Goal
Return the rows word for word, starting at the line that contains "Image resolution: width=1552" and ending at the last line of the rows, with both ends included. Leave the pictures out.

Stored rows
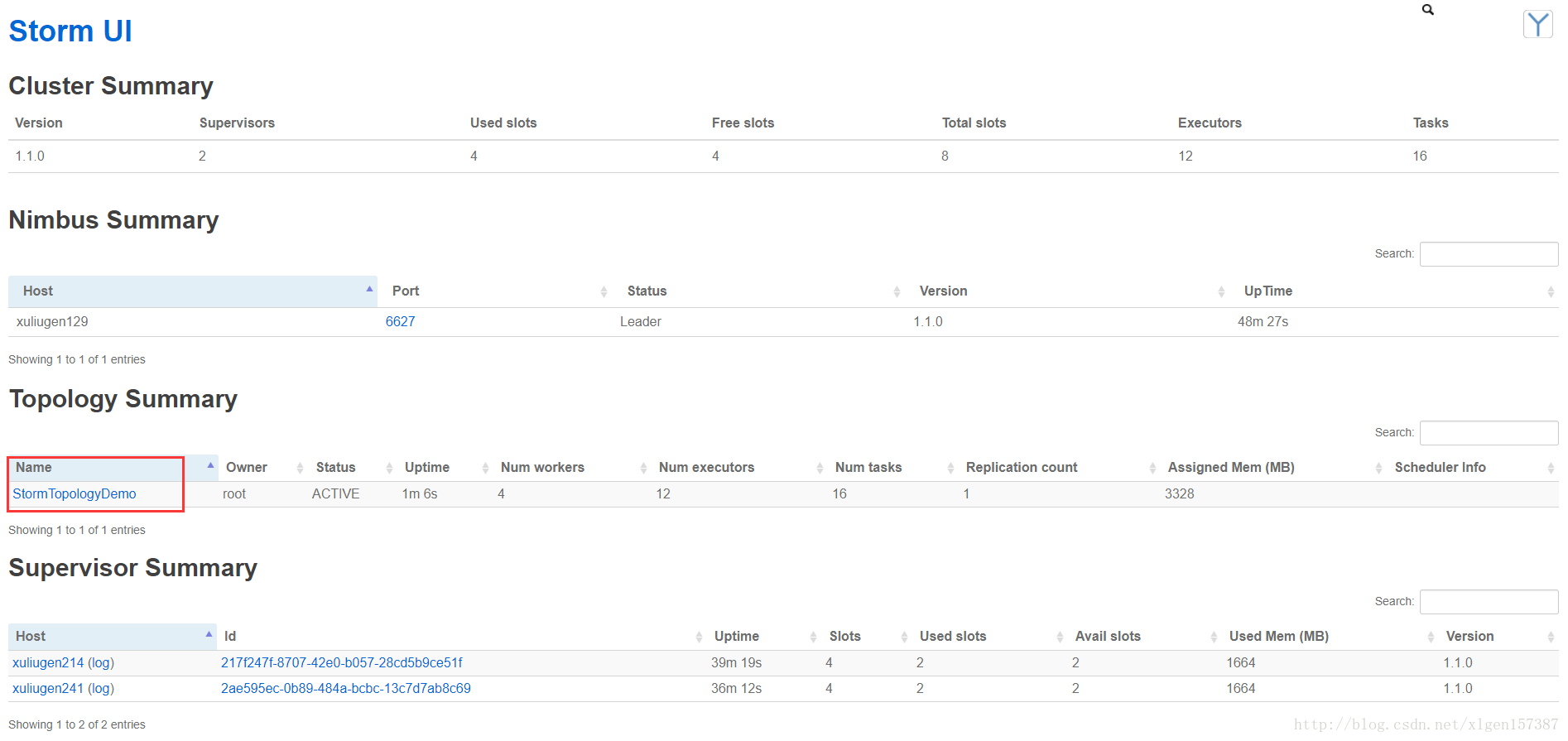Click the magnifier search icon at top
Viewport: 1568px width, 741px height.
(x=1427, y=10)
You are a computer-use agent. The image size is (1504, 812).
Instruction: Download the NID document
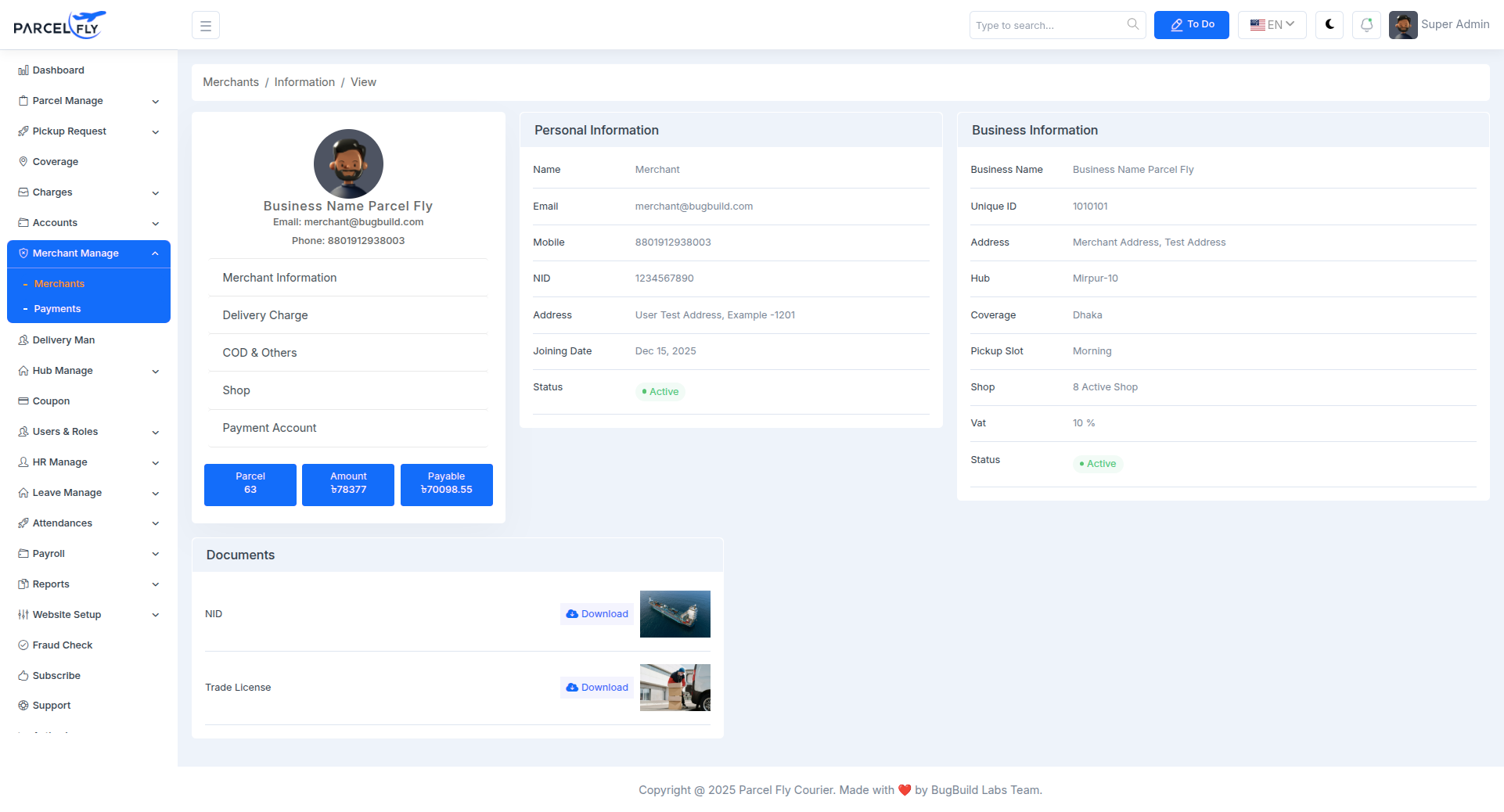(x=597, y=614)
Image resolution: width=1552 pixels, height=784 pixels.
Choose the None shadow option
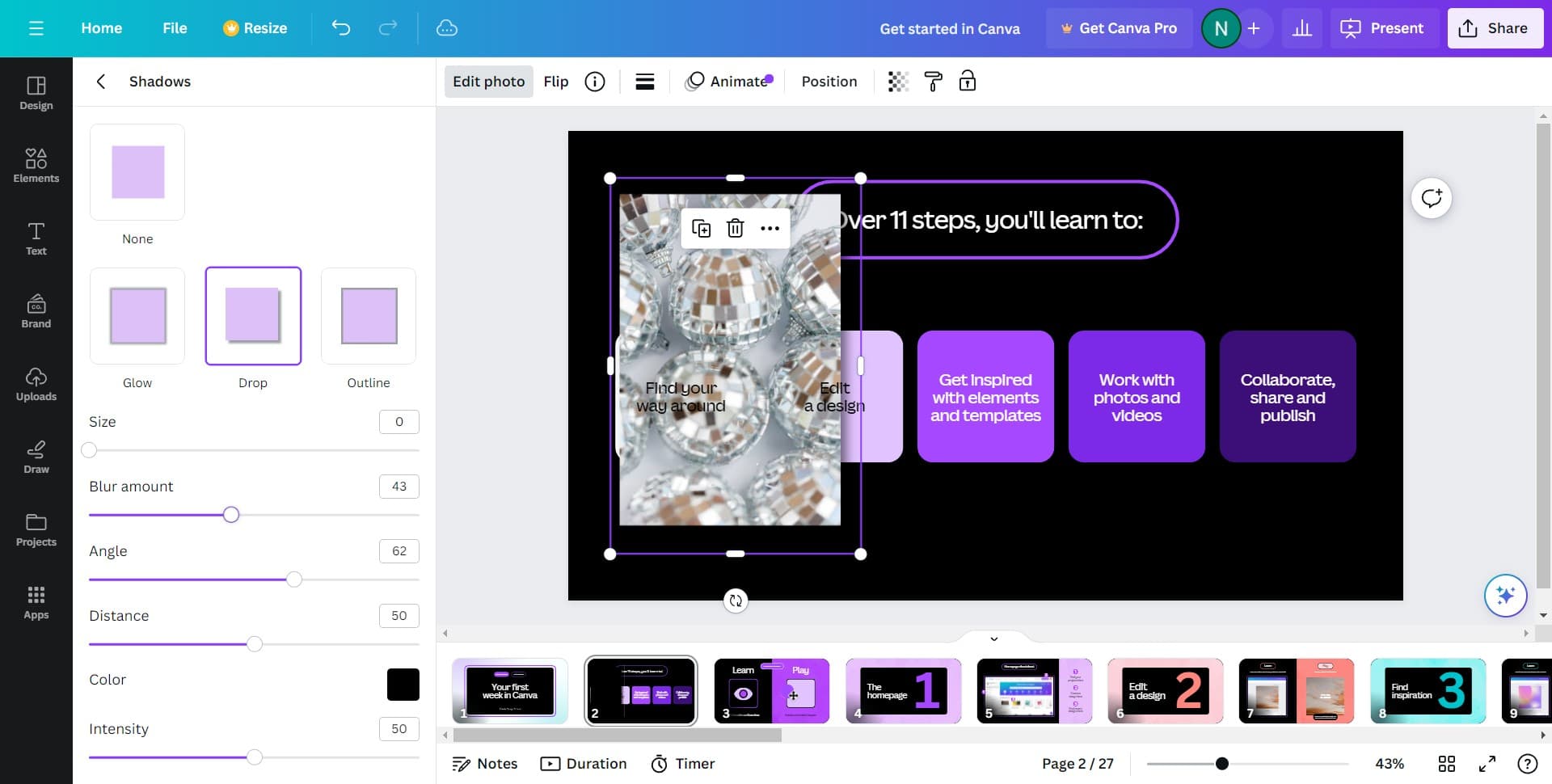click(x=137, y=172)
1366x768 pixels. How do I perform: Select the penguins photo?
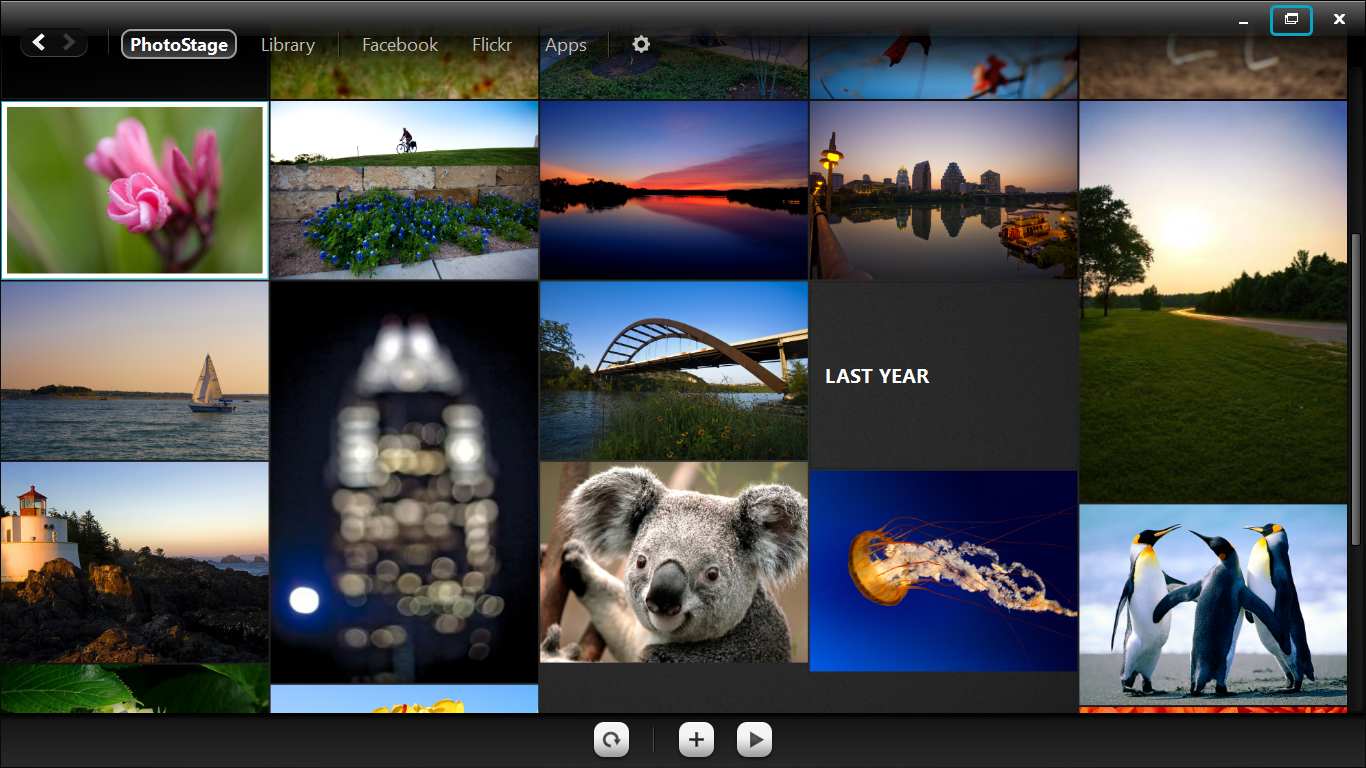pyautogui.click(x=1212, y=605)
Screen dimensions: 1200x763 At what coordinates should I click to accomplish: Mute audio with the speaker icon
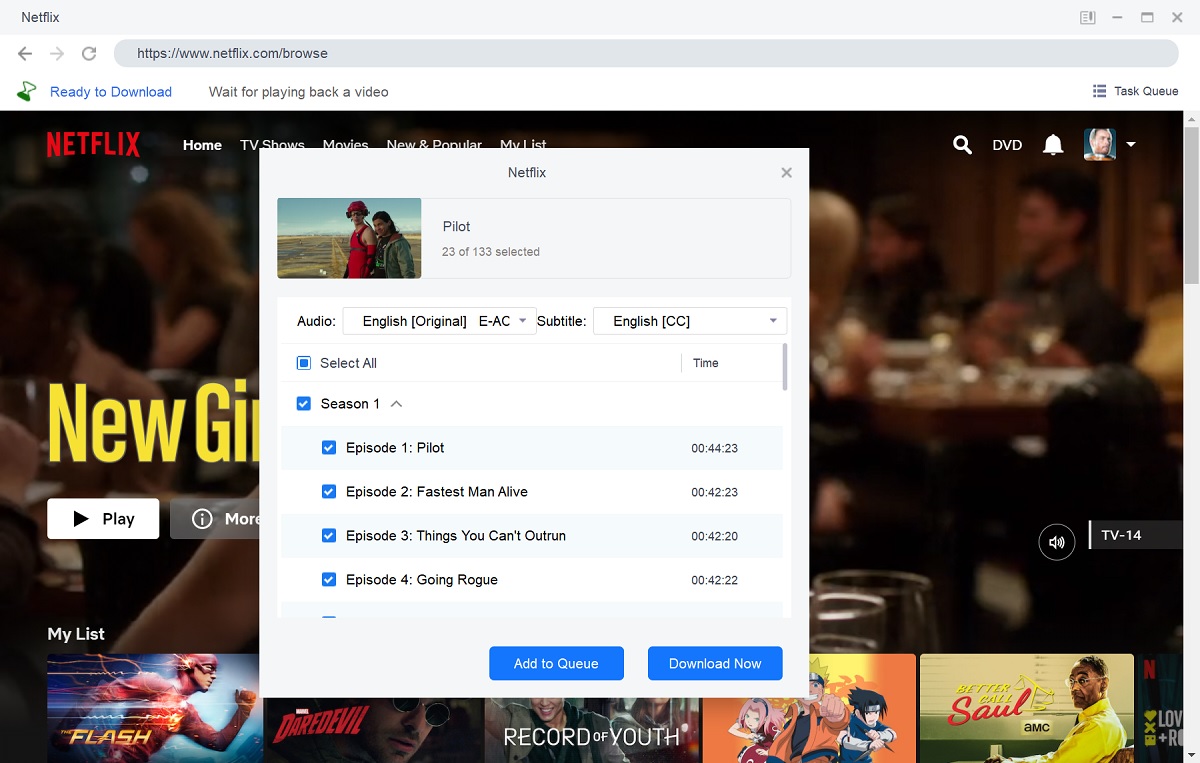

Final result
Image resolution: width=1552 pixels, height=784 pixels.
Choose the None shadow option
click(x=137, y=172)
1366x768 pixels. How do I perform: Select the penguins photo?
pyautogui.click(x=1212, y=605)
Screen dimensions: 1200x763 At what coordinates should I click to accomplish: Mute audio with the speaker icon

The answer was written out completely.